17 The jury should have been instructed on the basis of the model set out in Challice, supra. Not only did the trial judge fail to follow that model, but his definition of the evidence contradicted the instructions he gave on the basis of W. (D.).
18 The appellant stressed the fact that in the present case, the jury did not have to choose between two conflicting versions of the facts. It is true that the version of the facts put to the jury by the defence did not generally speaking contradict the Crown’s version. The conflict related more to the accused’s mental state. This was a vital issue. The Crown alleged that the accused intended to kill his wife. The accused submitted that, on the contrary, he lacked the intent to do so because of his state of mental unconsciousness.
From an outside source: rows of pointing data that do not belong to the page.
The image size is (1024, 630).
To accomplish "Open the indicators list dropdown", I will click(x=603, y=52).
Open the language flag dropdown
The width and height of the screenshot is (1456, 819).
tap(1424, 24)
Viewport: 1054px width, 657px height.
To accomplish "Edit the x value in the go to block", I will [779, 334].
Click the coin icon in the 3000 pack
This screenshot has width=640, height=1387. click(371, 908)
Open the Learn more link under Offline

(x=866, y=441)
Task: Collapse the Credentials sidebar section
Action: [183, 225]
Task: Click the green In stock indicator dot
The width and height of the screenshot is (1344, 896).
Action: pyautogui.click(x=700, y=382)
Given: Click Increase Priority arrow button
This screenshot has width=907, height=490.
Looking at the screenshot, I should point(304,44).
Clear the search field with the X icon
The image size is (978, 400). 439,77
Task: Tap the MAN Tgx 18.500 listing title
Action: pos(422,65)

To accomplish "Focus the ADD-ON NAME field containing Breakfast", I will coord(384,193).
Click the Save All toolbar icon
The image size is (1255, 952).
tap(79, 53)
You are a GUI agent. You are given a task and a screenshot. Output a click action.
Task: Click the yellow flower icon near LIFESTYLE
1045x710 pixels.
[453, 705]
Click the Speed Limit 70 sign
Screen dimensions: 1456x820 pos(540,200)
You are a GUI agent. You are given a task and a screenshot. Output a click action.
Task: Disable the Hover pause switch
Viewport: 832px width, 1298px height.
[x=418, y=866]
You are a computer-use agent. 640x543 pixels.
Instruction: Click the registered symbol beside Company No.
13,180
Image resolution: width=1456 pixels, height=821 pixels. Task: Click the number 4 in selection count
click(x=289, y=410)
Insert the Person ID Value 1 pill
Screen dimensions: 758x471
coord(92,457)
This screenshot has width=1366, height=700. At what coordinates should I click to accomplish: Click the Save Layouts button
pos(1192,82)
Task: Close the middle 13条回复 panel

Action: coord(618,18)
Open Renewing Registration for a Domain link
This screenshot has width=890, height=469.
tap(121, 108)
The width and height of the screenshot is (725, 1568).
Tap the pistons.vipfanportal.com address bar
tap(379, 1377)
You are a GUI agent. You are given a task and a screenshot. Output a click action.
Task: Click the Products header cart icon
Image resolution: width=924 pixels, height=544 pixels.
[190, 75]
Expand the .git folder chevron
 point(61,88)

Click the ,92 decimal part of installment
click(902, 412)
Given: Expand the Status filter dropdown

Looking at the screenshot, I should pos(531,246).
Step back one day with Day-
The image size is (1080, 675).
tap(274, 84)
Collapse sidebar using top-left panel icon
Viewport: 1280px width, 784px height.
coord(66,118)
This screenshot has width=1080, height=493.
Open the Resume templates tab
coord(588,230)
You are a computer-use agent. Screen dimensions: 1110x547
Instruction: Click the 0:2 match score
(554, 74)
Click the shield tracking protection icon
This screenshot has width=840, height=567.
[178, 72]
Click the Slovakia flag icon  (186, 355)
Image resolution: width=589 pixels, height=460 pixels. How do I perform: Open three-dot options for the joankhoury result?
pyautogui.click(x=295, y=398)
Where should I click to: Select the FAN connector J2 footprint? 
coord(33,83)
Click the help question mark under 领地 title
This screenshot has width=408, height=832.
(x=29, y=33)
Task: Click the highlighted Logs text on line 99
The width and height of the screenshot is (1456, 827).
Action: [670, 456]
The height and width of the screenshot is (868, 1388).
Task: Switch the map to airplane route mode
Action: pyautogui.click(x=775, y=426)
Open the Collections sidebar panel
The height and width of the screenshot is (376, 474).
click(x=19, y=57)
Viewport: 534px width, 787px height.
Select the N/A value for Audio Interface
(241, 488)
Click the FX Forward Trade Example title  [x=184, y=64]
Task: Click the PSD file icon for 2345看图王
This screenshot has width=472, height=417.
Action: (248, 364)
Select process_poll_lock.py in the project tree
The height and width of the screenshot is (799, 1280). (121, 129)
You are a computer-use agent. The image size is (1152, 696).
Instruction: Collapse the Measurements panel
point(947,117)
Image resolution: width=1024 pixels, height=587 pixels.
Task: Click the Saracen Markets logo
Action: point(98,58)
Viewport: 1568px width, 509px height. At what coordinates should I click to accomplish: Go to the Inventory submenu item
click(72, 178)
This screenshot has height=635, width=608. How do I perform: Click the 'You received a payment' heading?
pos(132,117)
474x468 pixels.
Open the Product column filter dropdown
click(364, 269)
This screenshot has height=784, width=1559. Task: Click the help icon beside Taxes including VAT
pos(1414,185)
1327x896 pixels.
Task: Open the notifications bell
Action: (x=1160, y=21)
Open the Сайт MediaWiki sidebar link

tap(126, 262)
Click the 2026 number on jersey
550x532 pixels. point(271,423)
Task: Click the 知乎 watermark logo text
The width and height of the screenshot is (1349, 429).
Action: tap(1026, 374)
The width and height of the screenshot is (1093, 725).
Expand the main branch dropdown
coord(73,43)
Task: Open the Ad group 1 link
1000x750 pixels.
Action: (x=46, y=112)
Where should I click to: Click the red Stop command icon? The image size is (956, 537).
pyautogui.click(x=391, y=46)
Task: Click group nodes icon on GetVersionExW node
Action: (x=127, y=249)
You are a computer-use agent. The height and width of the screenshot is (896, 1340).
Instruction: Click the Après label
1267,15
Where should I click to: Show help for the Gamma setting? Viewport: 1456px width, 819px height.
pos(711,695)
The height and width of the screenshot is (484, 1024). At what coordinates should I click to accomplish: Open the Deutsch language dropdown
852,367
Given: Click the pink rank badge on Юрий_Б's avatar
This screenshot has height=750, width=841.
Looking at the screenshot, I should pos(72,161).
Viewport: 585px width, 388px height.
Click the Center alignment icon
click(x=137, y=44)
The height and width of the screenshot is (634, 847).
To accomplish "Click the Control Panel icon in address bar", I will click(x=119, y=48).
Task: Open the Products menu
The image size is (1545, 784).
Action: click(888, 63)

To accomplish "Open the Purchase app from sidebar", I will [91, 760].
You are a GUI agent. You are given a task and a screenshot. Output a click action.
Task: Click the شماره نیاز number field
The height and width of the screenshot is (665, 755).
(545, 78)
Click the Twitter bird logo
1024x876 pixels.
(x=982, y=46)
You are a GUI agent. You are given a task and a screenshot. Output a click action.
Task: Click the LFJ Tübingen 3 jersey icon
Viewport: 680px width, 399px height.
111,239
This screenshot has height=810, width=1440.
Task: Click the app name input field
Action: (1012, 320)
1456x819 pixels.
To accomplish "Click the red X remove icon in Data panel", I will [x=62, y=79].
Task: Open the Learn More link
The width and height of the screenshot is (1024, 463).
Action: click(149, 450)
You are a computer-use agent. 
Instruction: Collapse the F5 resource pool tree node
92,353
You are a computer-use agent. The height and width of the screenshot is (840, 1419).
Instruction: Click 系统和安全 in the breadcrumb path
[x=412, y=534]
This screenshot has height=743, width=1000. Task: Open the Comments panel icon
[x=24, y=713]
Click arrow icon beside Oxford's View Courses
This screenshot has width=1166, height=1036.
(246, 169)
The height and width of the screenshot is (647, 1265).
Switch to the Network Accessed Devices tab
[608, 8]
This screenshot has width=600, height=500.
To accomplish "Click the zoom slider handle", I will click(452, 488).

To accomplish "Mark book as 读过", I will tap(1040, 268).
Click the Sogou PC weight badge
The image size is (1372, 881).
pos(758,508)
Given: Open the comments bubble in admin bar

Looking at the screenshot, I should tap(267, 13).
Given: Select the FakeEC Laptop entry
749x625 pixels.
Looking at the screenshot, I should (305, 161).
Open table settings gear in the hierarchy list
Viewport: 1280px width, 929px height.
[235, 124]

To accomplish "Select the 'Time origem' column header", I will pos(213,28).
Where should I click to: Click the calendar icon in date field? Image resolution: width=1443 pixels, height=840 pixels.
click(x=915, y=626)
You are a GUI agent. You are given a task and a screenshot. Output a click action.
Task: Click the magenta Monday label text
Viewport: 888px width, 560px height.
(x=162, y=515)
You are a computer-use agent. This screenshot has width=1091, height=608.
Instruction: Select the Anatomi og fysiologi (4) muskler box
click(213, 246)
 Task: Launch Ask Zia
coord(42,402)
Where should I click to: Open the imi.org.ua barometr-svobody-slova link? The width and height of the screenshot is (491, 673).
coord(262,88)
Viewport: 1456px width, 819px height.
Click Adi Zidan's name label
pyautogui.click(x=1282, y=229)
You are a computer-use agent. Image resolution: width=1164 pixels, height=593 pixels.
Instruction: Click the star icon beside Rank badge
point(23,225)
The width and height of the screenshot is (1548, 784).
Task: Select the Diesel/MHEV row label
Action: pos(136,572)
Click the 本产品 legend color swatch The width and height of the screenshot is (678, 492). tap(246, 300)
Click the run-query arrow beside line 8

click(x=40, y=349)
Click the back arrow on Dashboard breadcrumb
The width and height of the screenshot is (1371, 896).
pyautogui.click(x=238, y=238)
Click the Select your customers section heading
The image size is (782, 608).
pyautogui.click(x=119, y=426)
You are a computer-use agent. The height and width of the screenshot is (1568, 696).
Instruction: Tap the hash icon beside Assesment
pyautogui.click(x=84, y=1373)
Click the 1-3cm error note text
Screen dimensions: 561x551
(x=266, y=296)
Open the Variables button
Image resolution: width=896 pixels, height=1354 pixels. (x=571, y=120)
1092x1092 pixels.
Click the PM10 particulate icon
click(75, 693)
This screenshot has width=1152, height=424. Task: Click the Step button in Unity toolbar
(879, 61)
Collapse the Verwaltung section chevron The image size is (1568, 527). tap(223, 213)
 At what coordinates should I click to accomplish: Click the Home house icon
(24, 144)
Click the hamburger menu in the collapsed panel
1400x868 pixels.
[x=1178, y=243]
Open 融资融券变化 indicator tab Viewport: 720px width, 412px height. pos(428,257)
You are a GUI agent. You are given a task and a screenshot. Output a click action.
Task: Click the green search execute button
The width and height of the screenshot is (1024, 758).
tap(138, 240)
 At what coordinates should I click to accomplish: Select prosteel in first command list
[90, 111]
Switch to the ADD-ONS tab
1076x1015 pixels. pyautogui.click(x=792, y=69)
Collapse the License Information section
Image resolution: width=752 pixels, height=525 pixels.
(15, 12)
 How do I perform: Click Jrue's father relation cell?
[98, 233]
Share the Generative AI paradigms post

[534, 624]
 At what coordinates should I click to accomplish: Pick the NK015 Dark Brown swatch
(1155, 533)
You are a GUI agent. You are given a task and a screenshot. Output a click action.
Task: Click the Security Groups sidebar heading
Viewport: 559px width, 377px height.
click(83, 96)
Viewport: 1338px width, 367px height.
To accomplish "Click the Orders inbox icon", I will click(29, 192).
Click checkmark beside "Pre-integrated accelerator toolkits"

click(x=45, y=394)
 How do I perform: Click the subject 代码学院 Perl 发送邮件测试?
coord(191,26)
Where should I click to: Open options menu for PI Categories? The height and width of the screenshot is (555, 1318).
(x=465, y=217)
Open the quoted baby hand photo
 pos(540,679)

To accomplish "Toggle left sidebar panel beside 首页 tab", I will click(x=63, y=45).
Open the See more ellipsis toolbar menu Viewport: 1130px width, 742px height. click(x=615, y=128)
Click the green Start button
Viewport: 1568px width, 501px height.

If the jury believed the accused or had a reasonable doubt as to his intent, it had to acquit on the charge of second degree murder. It seems clear to me that in that case the credibility of the accused was of the utmost importance. The same was true of Dr. Talbot’s testimony.
19 The appellant also pointed out that the charge must be read as a whole, that no charge is perfect and that the Court must not subject the charge to minute scrutiny: R. v. Cooper, [1993] 1 S.C.R. 146, at p. 163. Rather, the Court must consider whether there is “a reasonable possibility that the jury might have been misled by those instructions into either applying a standard of proof less than proof beyond a reasonable doubt or improperly applying the burden of proof or reasonable doubt standard”: R. v. Brydon, [1995] 4 S.C.R. 253, at p. 264.
20 However, in the case at bar it is the appellant who is proposing that the charge be subjected to minute scrutiny. It is by reading the charge as a whole that the error can be seen: since the disbelieved testimony of the accused does not constitute evidence, it cannot raise a reasonable doubt. There is therefore a reasonable possibility that the jury might have been misled by these misdirections.
21 For these reasons, I would dismiss the appeal.
Appeal allowed, Sopinka and Major JJ. dissenting.
Solicitor for the appellant: Pierre Goulet, Sorel.
Solicitors for the respondent: Shadley, Melançon, Boro, Montréal.